Officers from Scotland Yard will fly out next week, Jamaican deputy police chief Mark Shields told the BBC.
Mr Woolmer was found strangled in his hotel room on 18 March, the day after Pakistan's surprise defeat to Ireland.
Pakistan captain Inzamam ul-Haq has denied his team was guilty of match-fixing in the West Indies.
Police say they do not yet have any suspects in the case and have appealed for witnesses to come forward.
Speaking for the first time since Mr Woolmer's murder, Inzamam said that none of his team mates were involved in the criminal investigations into the death.
He described the last two weeks as the worst in his life and he said he had been deeply hurt by allegations in the Pakistan press about match-fixing.
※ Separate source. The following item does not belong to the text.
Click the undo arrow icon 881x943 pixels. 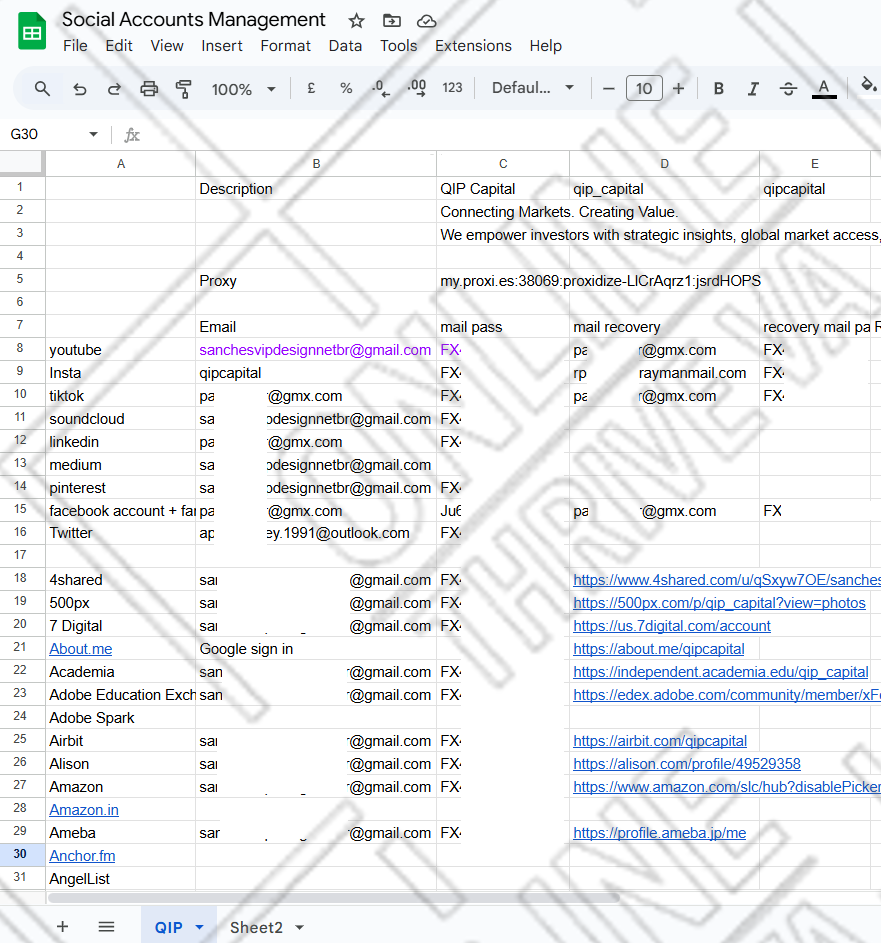[x=80, y=89]
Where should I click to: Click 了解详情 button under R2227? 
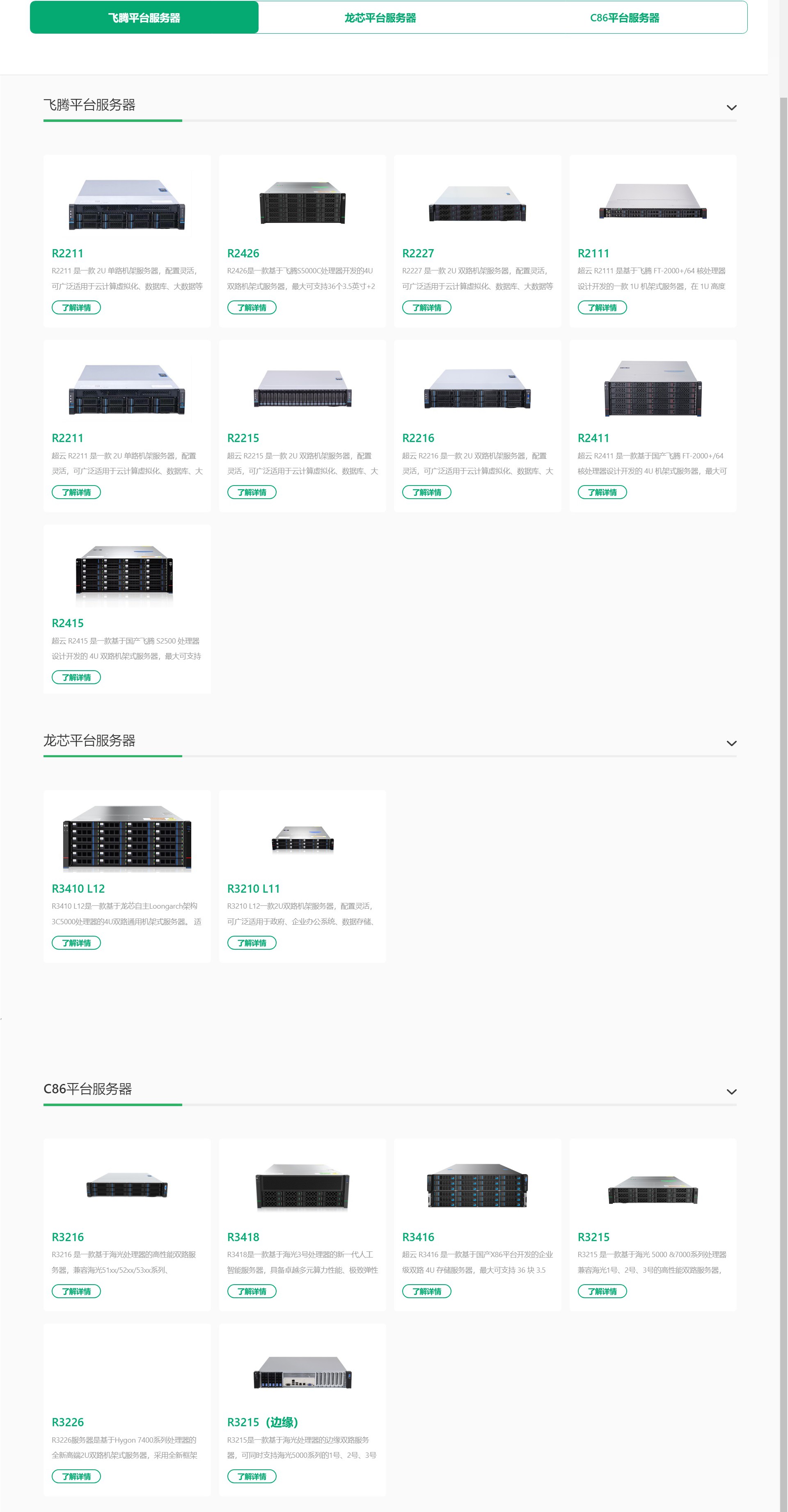(x=426, y=307)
He blamed the defeat to Ireland on a bad pitch.
The Pakistan Cricket Board is to hold a public memorial service for Mr Woolmer in Lahore's Sacred Heart Cathedral on Sunday while a second public memorial service will later be held in Cape Town, South Africa, where Mr Woolmer had lived with his family.
Complex case
Mr Shields said the aim of the small team of Scotland Yard detectives would be to review the investigation.

Mr Shields has urged visitors to Mr Woolmer's hotel to contact police
They will also look at scientific evidence, work with the Woolmer family and help guide the Jamaican force through what has become a complex case.
Scotland Yard had offered its help from the beginning of the investigation.
That offer was accepted after a letter from the Jamaican government.
Reports that police were seeking three Pakistani men, said to have fled the Caribbean on the day of the murder, have been denied by the Jamaican force.
Police are still reviewing CCTV footage from the hotel and examining the hard drive of Mr Woolmer's computer.
Detectives believe Mr Woolmer probably knew his killer - or killers - as there were no signs of forced entry into his room and none of his belongings had been stolen.